[WHAT IS EXPECTED] Turn the lines below into a numbered list, leaving out blank lines. Include all of the records.

⟨

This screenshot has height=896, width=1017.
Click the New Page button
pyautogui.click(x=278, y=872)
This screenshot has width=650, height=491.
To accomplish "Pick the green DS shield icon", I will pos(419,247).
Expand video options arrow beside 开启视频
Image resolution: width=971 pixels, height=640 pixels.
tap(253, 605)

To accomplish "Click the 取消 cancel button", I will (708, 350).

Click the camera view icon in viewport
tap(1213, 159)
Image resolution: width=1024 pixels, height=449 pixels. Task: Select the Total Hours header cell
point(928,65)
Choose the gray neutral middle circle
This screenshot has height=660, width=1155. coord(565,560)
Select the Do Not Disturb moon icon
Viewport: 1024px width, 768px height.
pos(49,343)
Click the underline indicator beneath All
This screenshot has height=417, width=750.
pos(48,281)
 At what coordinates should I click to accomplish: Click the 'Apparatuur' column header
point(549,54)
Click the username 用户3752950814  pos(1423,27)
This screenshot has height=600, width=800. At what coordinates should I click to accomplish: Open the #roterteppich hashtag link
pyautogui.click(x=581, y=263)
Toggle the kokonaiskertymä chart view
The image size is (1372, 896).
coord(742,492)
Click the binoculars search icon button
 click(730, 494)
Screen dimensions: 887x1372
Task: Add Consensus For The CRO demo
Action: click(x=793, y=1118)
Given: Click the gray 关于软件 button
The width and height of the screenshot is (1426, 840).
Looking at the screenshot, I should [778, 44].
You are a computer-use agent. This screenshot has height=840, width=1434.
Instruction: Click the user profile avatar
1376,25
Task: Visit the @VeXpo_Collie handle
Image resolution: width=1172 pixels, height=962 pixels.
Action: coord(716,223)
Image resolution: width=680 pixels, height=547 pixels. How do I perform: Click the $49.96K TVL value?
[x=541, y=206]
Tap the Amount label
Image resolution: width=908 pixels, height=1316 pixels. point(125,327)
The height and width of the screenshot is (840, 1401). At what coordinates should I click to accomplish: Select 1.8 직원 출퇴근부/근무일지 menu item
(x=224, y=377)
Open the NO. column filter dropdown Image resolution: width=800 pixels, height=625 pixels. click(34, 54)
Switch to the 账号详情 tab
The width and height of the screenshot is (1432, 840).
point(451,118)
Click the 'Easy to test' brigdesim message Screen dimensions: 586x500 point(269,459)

⟩

[RESULT FOR THIS EXERCISE]
1. This screenshot has height=896, width=1017.
2. Click the New Page button
3. pyautogui.click(x=278, y=872)
4. This screenshot has width=650, height=491.
5. To accomplish "Pick the green DS shield icon", I will pos(419,247).
6. Expand video options arrow beside 开启视频
7. Image resolution: width=971 pixels, height=640 pixels.
8. tap(253, 605)
9. To accomplish "Click the 取消 cancel button", I will (708, 350).
10. Click the camera view icon in viewport
11. tap(1213, 159)
12. Image resolution: width=1024 pixels, height=449 pixels. Task: Select the Total Hours header cell
13. point(928,65)
14. Choose the gray neutral middle circle
15. This screenshot has height=660, width=1155. coord(565,560)
16. Select the Do Not Disturb moon icon
17. Viewport: 1024px width, 768px height.
18. pos(49,343)
19. Click the underline indicator beneath All
20. This screenshot has height=417, width=750.
21. pos(48,281)
22.  At what coordinates should I click to accomplish: Click the 'Apparatuur' column header
23. point(549,54)
24. Click the username 用户3752950814  pos(1423,27)
25. This screenshot has height=600, width=800. At what coordinates should I click to accomplish: Open the #roterteppich hashtag link
26. pyautogui.click(x=581, y=263)
27. Toggle the kokonaiskertymä chart view
28. The image size is (1372, 896).
29. coord(742,492)
30. Click the binoculars search icon button
31.  click(730, 494)
32. Screen dimensions: 887x1372
33. Task: Add Consensus For The CRO demo
34. Action: click(x=793, y=1118)
35. Given: Click the gray 关于软件 button
36. The width and height of the screenshot is (1426, 840).
37. Looking at the screenshot, I should [778, 44].
38. You are a computer-use agent. This screenshot has height=840, width=1434.
39. Instruction: Click the user profile avatar
40. 1376,25
41. Task: Visit the @VeXpo_Collie handle
42. Image resolution: width=1172 pixels, height=962 pixels.
43. Action: coord(716,223)
44. Image resolution: width=680 pixels, height=547 pixels. How do I perform: Click the $49.96K TVL value?
45. [x=541, y=206]
46. Tap the Amount label
47. Image resolution: width=908 pixels, height=1316 pixels. point(125,327)
48. The height and width of the screenshot is (840, 1401). At what coordinates should I click to accomplish: Select 1.8 직원 출퇴근부/근무일지 menu item
49. (x=224, y=377)
50. Open the NO. column filter dropdown Image resolution: width=800 pixels, height=625 pixels. click(34, 54)
51. Switch to the 账号详情 tab
52. The width and height of the screenshot is (1432, 840).
53. point(451,118)
54. Click the 'Easy to test' brigdesim message Screen dimensions: 586x500 point(269,459)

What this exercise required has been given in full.